Pensando en las nuevas tecnologías que están todavía por venir como el demand response, almacenamiento o blockchain, no podrán desarrollarse sin “converger” con el resto de soluciones con las que cuente o espere contar el consumidor.

Volviendo a ejemplos concretos y que en el futuro serán más que comunes, un consumidor que ya cuente con una instalación de autoconsumo y al que un tercero le quiera ofrecer la opción de almacenamiento, no podrá hacerlo sin tener en cuenta si este cuenta con un vehículo eléctrico o prevé hacerlo en el futuro, sabiendo que podrá ofrecer funciones en parte sustitutivas a las de un sistema de almacenamiento. Lo mismo ocurrirá para los programas de incentivación de modulación de la demanda en picos de saturación por parte las empresas energéticas o la virtualización de la producción renovable.

Para conseguir que se reproduzca la misma hiperconvergencia del ámbito tecnológico en el de la energía, por las características del sector, los datos son y serán un elemento crítico puesto que son sobre los que se construyen las soluciones energéticas.
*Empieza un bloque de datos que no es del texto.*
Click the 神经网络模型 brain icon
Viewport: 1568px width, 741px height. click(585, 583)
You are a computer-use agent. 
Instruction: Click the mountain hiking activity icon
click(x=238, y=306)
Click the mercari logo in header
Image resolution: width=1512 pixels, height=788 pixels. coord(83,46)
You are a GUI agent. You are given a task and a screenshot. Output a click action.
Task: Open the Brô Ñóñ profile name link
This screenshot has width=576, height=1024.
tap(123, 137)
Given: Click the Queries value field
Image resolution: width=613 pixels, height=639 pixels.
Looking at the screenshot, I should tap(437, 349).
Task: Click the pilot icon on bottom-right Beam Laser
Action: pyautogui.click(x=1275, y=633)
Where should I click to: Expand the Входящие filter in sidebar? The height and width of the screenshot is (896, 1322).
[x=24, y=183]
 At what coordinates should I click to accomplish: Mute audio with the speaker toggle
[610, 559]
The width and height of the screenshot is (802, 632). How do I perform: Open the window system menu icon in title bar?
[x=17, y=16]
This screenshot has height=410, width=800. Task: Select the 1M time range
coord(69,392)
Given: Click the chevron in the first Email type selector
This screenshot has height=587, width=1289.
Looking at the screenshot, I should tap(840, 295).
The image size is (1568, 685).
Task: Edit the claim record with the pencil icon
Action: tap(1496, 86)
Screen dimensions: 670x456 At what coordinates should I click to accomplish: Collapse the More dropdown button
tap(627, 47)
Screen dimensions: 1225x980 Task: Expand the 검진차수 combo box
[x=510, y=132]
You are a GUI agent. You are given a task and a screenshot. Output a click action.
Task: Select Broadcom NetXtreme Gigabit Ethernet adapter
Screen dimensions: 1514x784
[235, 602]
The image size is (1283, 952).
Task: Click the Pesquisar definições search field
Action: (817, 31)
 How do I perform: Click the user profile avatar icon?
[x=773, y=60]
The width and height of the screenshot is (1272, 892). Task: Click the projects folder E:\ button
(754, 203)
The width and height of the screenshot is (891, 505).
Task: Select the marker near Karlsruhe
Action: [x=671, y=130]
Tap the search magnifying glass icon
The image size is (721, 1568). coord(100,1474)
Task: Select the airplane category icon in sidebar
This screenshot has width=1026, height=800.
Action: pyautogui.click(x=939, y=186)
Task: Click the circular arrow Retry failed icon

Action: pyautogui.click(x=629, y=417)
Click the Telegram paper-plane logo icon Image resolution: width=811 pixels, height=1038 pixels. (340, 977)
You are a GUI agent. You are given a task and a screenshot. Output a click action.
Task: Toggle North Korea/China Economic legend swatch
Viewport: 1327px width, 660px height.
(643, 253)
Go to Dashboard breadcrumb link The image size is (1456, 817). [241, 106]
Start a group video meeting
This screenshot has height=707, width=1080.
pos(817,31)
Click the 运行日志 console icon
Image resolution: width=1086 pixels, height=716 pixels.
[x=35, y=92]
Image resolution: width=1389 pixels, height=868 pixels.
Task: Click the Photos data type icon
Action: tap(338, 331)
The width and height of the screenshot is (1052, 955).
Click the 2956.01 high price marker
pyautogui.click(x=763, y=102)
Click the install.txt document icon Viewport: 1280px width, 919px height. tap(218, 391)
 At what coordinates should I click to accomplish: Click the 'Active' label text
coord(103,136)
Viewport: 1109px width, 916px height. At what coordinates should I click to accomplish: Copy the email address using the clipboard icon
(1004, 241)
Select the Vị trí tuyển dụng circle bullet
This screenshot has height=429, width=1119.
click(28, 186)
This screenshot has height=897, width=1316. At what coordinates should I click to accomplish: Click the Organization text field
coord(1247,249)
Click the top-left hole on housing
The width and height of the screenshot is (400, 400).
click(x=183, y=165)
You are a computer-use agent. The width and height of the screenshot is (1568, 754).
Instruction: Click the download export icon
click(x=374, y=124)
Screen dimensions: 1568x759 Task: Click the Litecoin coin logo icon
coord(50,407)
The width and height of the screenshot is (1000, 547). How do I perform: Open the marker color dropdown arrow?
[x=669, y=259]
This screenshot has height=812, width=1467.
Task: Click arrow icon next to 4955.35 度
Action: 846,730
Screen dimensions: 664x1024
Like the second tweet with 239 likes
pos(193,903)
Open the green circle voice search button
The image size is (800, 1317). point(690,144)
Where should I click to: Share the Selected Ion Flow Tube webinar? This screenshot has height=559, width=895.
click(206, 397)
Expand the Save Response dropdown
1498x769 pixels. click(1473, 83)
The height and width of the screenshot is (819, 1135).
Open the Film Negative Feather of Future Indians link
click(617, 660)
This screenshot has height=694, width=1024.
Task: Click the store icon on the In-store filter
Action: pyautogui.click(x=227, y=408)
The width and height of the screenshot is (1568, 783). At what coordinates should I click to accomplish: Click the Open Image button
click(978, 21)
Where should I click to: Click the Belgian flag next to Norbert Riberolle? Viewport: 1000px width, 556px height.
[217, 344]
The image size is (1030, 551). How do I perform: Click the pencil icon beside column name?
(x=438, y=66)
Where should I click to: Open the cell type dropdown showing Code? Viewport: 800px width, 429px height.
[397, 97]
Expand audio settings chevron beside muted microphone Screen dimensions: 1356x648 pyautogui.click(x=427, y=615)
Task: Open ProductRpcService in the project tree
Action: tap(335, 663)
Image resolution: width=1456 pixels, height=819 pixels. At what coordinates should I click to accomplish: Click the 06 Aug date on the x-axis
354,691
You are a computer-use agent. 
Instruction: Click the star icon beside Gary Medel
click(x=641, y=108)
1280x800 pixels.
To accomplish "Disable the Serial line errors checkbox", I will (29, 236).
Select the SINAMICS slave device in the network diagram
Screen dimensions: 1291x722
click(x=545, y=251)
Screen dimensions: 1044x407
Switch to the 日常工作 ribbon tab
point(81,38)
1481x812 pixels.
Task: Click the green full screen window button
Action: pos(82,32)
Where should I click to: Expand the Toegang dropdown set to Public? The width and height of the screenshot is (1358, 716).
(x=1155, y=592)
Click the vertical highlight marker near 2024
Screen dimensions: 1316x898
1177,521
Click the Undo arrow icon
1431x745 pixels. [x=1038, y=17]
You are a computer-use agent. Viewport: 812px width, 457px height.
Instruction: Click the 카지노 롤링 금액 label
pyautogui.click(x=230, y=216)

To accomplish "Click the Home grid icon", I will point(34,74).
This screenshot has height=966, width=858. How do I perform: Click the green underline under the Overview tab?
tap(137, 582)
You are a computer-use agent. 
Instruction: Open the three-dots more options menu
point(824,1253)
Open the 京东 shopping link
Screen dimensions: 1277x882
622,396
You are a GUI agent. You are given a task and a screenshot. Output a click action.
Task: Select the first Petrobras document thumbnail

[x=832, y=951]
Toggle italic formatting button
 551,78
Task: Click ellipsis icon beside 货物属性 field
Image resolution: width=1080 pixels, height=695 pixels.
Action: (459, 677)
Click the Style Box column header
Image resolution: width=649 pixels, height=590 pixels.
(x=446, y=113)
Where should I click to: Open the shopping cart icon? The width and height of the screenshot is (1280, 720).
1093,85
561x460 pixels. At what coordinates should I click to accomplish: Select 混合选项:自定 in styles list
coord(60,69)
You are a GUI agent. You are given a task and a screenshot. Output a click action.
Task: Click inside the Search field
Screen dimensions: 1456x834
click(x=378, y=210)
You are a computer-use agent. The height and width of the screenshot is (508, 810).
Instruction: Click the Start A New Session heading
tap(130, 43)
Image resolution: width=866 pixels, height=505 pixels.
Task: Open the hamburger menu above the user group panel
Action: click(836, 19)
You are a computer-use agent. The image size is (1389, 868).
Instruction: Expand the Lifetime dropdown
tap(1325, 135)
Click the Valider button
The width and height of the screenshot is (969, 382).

Sin embargo, hoy en día la mayoría de actores implicados en el sector energético cuentan con silos de información aislados que dificultan o imposibilitan la construcción de soluciones verdaderamente coherentes. Situación más que lógica si durante décadas el modelo energético imperante se ha visto casi inalterado y, por tanto, carente de cualquier estímulo o necesidad de cambio. Debido a ello, las empresas responsables de construir soluciones que den respuesta a las necesidades derivadas de la transición energética se ven limitadas en sus medios para desarrollarlas. Las mismas utilities, pese a tener de manera muy presente en sus planes estratégicos los objetivos de

convergencia con la transición energética, han puesto su foco en la gran generación o crecientemente en los puntos de recarga pero sin todavía tener desarrolladas las capacidades internas que permitan que los datos internos fluyan y que, con ellos, sus clientes reciban una oferta personalizada acorde a sus nuevas necesidades. No es raro oír de alguna de ellas que hay más de 100 bases de datos inconexas desde hace años en sus organizaciones o que muchos de los datos que se reciben de sus clientes son apenas explotados con objetivos comerciales para nuevos productos o servicios.

El enfoque data centric se está extendiendo cada vez más en los sectores complejos en los que se precisa construir soluciones integrales a partir de las condiciones particulares del consumidor afloradas por sus datos. La misma consultora Gartner prevé para 2020 más de 26.000 millones de elementos conectados, la mayoría de ellos consumidores de energía, por lo que ya estamos viendo de manera creciente en los actores del sector como empiezan a construir los mimbres de esa infraestructura centrada en los datos a la que se le pueda dar inteligencia y escalabilidad con capacidades de big data, machine learning o inteligencia artificial.

El objetivo final debe ser que el grado de confianza y compromiso de los consumidores finales en formar parte de la transición energética sea cada vez mayor y que contribuyan a acelerarla, algo en lo que afortunadamente cada vez son más los actores volcados en ello.